Hieronder worden de deelmechanismen die in de toetsing zijn onderscheiden, zie paragraaf 10.3.3, nader beschreven.
Z31 Optreden onder- en/ of achterloopsheid, kwelweg (deels) verticaal
Dit mechanisme betreft het uitspoelen van gronddeeltjes ten gevolge van een geconcentreerde kwelstroom die (deels) verticaal gericht is, waardoor holle ruimten ontstaan onder en/of naast het kunstwerk. Dit leidt tot een proces van terugschrijdende (interne) erosie, waarbij uiteindelijk een doorgaande pipe ontstaat onder en/of naast het kunstwerk. Het kritieke verval is het verval waarbij nog net geen doorgaande pipe ontstaat. Dit kritieke verval is afhankelijk van de grondeigenschappen onder het kunstwerk en de aanwezige kwelweglengte, die wordt bepaald door de geometrie van het kunstwerk (afmetingen, kwelschermen). De kwelweglengte wordt bepaald met vigerende ontwerpregels: het heave criterium, zie paragraaf 4.4.2 en de empirische rekenregel van Lane [9]. Doorgaans is hiervoor een gedegen driedimensionale analyse van het kunstwerk noodzakelijk. In de schematiseringshandleiding [6] worden hiervoor aanwijzingen gegeven.
Z32 Optreden onder- en/ of achterloopsheid, kwelweg zuiver horizontaal
Dit mechanisme betreft het uitspoelen van gronddeeltjes ten gevolge van een geconcentreerde kwelstroom die zuiver horizontaal gericht is. Voor het overige is dit mechanisme hetzelfde als mechanisme Z31. De rekenregel die voor dit mechanisme wordt gehanteerd is dezelfde als die voor dijken: de regel van Sellmeijer, zie paragraaf 4.4.3.
Z33 Bezwijken kunstwerk als gevolg van onder- en/of achterloopsheid
Dit mechanisme betreft de kans dat het kunstwerk als geheel bezwijkt (volledig onderuit gaat) gegeven het feit dat onder- en/of achterloopsheid heeft plaatsgevonden. Hierdoor ontstaat een dusdanige erosie van bodemmateriaal onder en/of naast het kunstwerk dat de overallstabiliteit van het kunstwerk onvoldoende wordt. Dit kan gebeuren door kantelen of afschuiven van het hele kunstwerk, of door een proces waarbij opeenvolgend delen van het kunstwerk constructief bezwijken met het bezwijken van het totale kunstwerk als uiteindelijke gevolg. Tevens kan het zo zijn dat het kunstwerk wel blijft staan, maar de aansluitende dijk inzakt als gevolg van het erosieproces en uiteindelijk bezwijkt. Dit kan leiden tot een bres in de waterkering, met bresgroei tot gevolg.

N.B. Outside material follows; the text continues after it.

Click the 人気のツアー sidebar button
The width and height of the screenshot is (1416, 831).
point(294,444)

Dit mechanisme behandelt dus in feite de aanwezige (rest)sterkte van het kunstwerk (inclusief aanliggende grondlichaam) na het ontstaan van een doorgaande pipe onder en/of naast het kunstwerk. Zoals in paragraaf 10.3.4 is uitgelegd ontbreken handvatten om deze reststerkte te kwantificeren.